When Justice George Sodeinde Sowemimo sentenced Chief Obafemi Awolowo in 1963, he uttered a sentence that became a permanent scar on Nigeria’s judicial conscience: “My hands are tied.” Those four words revealed something far deeper than judicial reluctance — they exposed the height of pressure, manipulation, and political interference behind the courtroom's curtain. Sowemimo did not speak as a free judge; he spoke as a man carrying the weight of political demands he could not refuse.


As 20 November 2025 approaches, Nigerians must refuse history repeating itself. Because, if Justice James Omotosho stands in court and sentences Mazi Nnamdi Kanu, the meaning will be unmistakable: He would be admitting that he was pushed, cornered, or outrightly compelled by political forces, especially influential leaders from the Southeast to convict a man who has no valid case in law.


Let us be sincere: Kanu’s trial has long left the terrain of law. What remains is raw politics dressed in judicial robes. Everyone knows that the charges are hanging on a repealed, non-existent law. Everyone knows that extraordinary rendition violates international norms, destroyed due process, and made any trial defective from the start. Everyone knows that the prosecution has struggled but failed to present anything that resembles a criminal offence. So why is this case still standing? It is because, behind the scenes, a network of political actors especially some Southeast politicians desperate to stay in the good books of Abuja have turned the courtroom into a theatre for their ambition. Their fear of Kanu’s influence has become a quiet but powerful force. They would rather see him caged than allow him return home and reshape the political future of the East. If Omotosho convicts him despite the emptiness of the evidence, it will not be law speaking. It will be politics speaking with a judge’s voice.

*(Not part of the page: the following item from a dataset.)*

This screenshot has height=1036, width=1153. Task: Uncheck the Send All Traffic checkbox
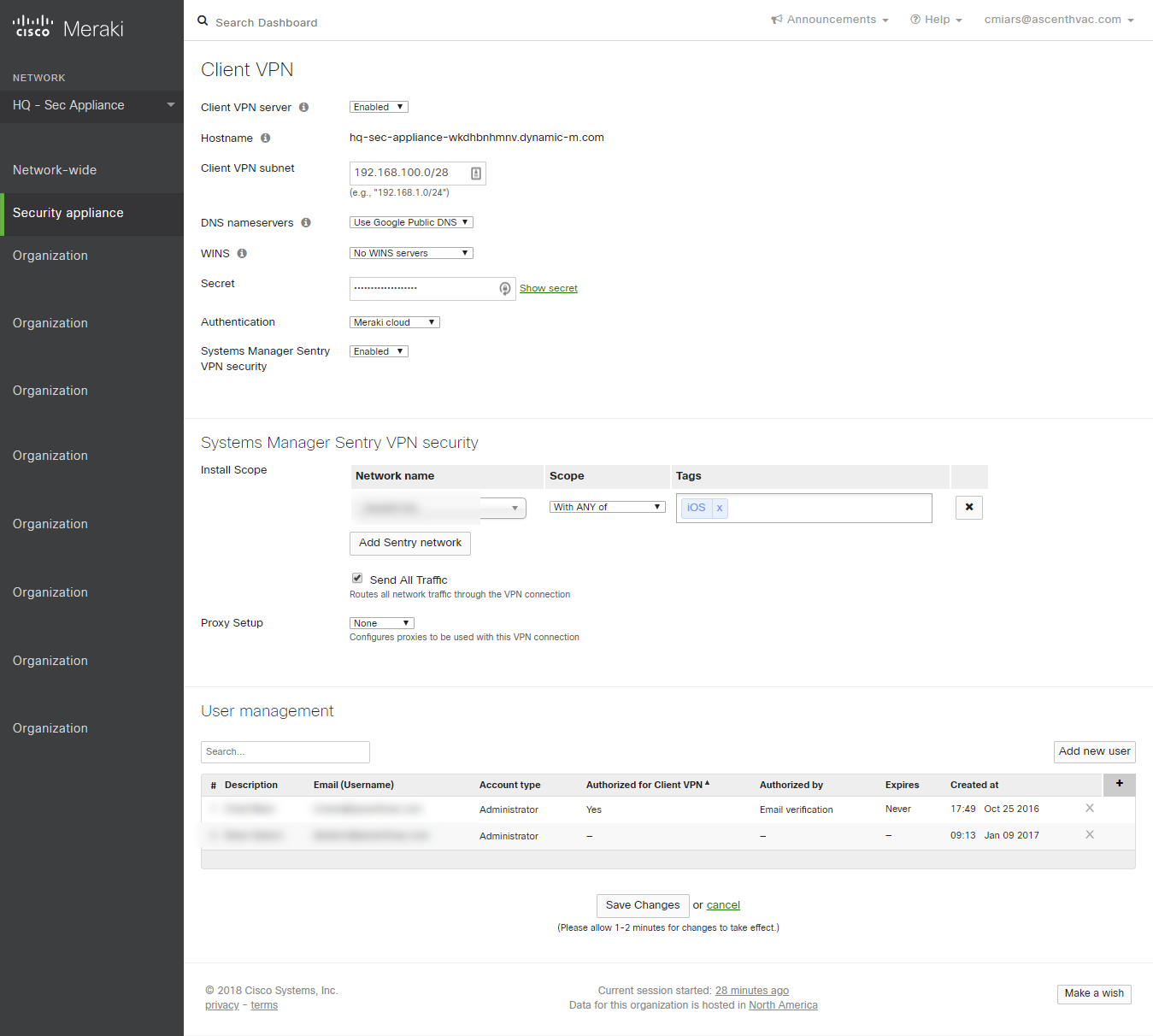point(357,579)
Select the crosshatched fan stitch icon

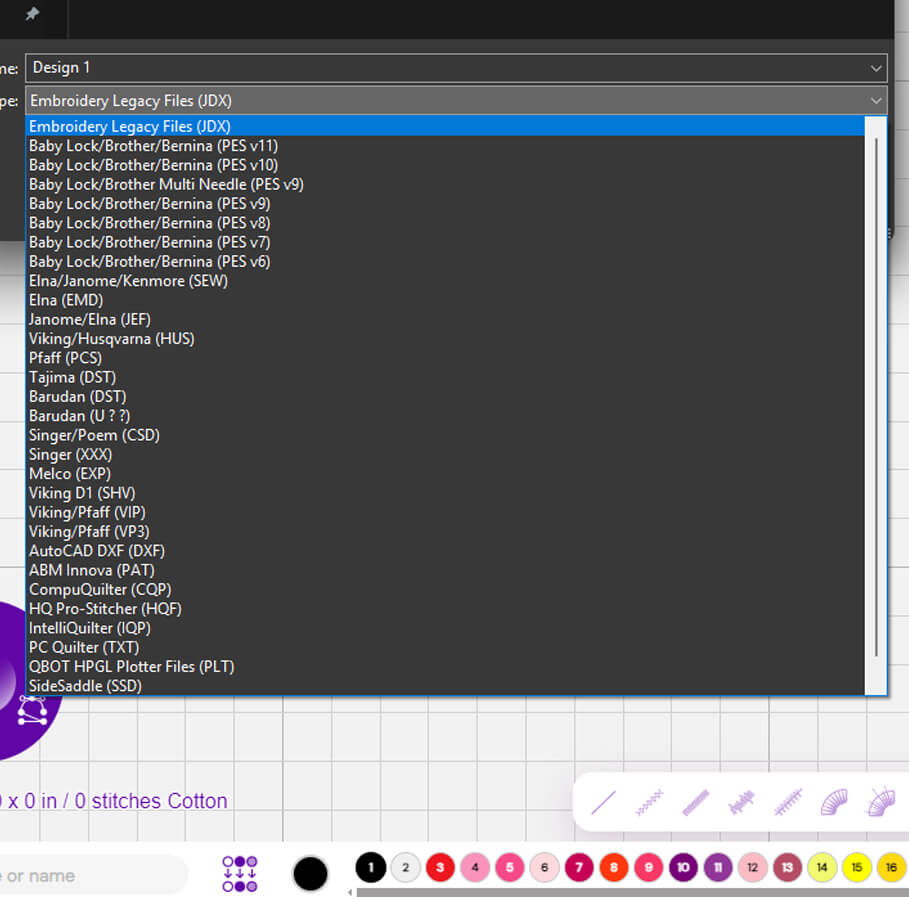point(878,801)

Unlike Sowemimo, who feared being accused of favouring a Yoruba hero, Omotosho’s “tied hands” would carry a different flavour: the fear of defying the political class that wants Kanu silenced. It would mean he was pressured by Abuja, cornered by certain Southeast politicians who see Kanu as a threat to their survival, told directly or indirectly that acquitting Kanu would be interpreted as disobedience, and delivering a verdict scripted outside the courtroom. In such a moment, the judge would not be convicting Kanu. He would be convicting the judiciary itself.


A conviction obtained through political force is not just injustice, it is a national disaster. It will have consequences. It will delegitimize the judiciary in the eyes of 2 the world. It will deepen the wounds between the state and the Southeast. It will immortalize Kanu as a political martyr. It will ignite a crisis of confidence in the country’s legal system. And like the Awolowo judgment, it will follow 4 Nigeria for generations as a stain never washed off.


Sowemimo’s “my hands are tied” still haunts Nigeria. If Omotosho repeats that tragedy directly or indirectly Nigerians will know exactly what happened: a judge chose survival over justice, a political class imposed its will on the court, and a man whose only “crime” was demanding justice for his people became a victim of the very injustice he protested.


20 November 2025 is not just another court date. It is a test of Nigeria’s democracy, a test of the rule of law, a test of whether a judge can stand with justice against political wolves.


If Omotosho allows himself to be tied, voices of conscience will ask and historians will confirm who tied him? Because the truth is clear: only a politically intimidated judge can convict Mazi Nnamdi Kanu. A free judge will never find guilt where no law exists.